*Exercise brief*: Report each line of the entries below that includes "heading".

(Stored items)
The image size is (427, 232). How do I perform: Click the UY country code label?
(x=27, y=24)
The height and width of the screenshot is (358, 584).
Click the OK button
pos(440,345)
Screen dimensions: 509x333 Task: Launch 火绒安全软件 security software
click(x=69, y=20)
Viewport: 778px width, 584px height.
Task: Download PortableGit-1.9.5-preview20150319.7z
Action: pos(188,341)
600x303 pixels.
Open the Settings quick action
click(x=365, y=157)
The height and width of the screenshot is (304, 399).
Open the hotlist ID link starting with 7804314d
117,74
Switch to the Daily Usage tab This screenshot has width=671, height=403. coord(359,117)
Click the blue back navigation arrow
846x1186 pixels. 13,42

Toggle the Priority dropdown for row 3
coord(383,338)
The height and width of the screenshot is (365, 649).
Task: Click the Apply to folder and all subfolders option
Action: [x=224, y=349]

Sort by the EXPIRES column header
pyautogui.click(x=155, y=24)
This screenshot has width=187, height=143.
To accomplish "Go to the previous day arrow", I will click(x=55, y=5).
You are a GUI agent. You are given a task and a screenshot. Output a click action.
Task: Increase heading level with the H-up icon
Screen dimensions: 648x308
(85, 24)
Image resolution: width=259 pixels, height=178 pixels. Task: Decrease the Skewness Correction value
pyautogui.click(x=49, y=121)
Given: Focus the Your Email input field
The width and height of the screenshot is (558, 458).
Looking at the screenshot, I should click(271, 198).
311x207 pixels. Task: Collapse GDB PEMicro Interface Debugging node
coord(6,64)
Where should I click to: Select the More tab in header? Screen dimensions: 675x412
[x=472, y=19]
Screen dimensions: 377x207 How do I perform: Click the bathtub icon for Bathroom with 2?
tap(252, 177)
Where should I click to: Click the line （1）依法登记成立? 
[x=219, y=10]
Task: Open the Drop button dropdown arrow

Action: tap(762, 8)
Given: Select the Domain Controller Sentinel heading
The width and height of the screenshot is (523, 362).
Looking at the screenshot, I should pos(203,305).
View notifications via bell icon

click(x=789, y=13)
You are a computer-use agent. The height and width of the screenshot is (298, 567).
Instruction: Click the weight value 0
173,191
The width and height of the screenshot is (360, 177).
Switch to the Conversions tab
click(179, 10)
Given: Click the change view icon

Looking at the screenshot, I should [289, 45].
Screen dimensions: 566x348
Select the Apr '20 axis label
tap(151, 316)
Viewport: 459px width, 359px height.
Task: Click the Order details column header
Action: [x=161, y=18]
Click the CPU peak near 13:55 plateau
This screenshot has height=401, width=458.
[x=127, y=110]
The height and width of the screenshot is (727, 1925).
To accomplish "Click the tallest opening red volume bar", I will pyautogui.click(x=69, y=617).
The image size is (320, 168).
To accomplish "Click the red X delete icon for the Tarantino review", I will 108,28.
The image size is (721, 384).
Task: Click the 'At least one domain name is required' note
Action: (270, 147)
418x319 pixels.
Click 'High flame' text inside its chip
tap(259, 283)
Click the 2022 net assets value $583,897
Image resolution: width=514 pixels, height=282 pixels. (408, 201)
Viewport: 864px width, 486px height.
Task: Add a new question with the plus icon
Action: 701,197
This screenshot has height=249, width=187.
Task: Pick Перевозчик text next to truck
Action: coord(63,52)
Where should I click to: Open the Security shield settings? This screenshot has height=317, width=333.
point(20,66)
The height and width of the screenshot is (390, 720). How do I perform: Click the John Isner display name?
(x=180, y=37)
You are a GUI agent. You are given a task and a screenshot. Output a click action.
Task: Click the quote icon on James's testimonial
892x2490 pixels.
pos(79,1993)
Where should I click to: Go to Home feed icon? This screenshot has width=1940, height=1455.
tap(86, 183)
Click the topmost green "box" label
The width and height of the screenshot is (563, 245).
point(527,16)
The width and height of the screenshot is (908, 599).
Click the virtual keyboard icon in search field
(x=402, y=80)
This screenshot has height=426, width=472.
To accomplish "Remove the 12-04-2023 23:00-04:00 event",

*Solution to the problem*:
Task: Increase heading level with the H-up icon
Given: Select the Domain Controller Sentinel heading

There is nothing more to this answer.